Artificial Meshed Vessel-Induced Dimensional Breaking Growth of Human Brain Organoids and Multiregional Assembloids.

ABSTRACT

Brain organoids are widely used to model brain development and diseases. However, a major challenge in their application is the insufficient supply of oxygen and nutrients to the core region, restricting the size and maturation of the organoids. In order to vascularize brain organoids and enhance the nutritional supply to their core areas, two-photon polymerization (TPP) 3D printing is employed to fabricate high-resolution meshed vessels in this study. These vessels made of photoresist with densely distributed micropores with a diameter of 20 µm on the sidewall, are cocultured with brain organoids to facilitate the diffusion of culture medium into the organoids.

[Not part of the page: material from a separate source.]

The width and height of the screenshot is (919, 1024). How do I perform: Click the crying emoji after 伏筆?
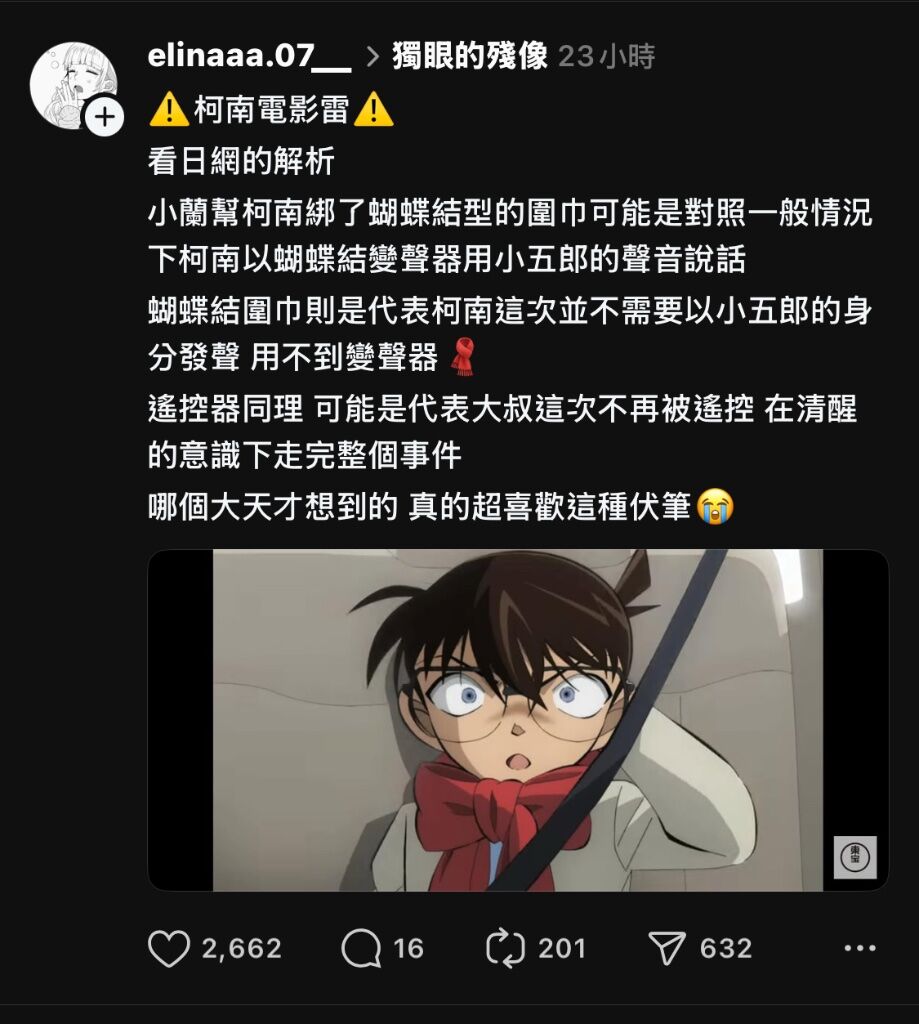[716, 507]
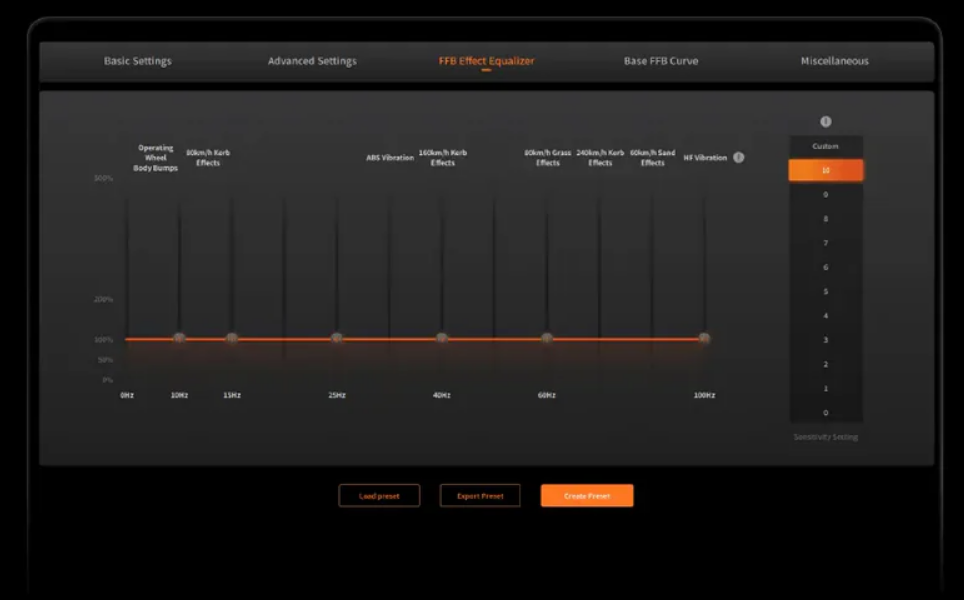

The vascularized organoids exhibit dimensional breaking growth and enhanced proliferation, reduced hypoxia and apoptosis, suggesting that the 3D-printed meshed vessels partially mimic vascular function to promote the culture of organoids. Furthermore, cortical, striatal and medial ganglionic eminence (MGE) organoids are respectively differentiated to generate Cortico-Striatal-MGE assembloids by 3D-printed vessels. The enhanced migration, projection and excitatory signaling transduction are observed between different brain regional organoids in the assembloids. This study presents an approach using TPP 3D printing to construct vascularized brain organoids and assembloids for enhancing the development and assembly, offering a research model and platform for neurological diseases.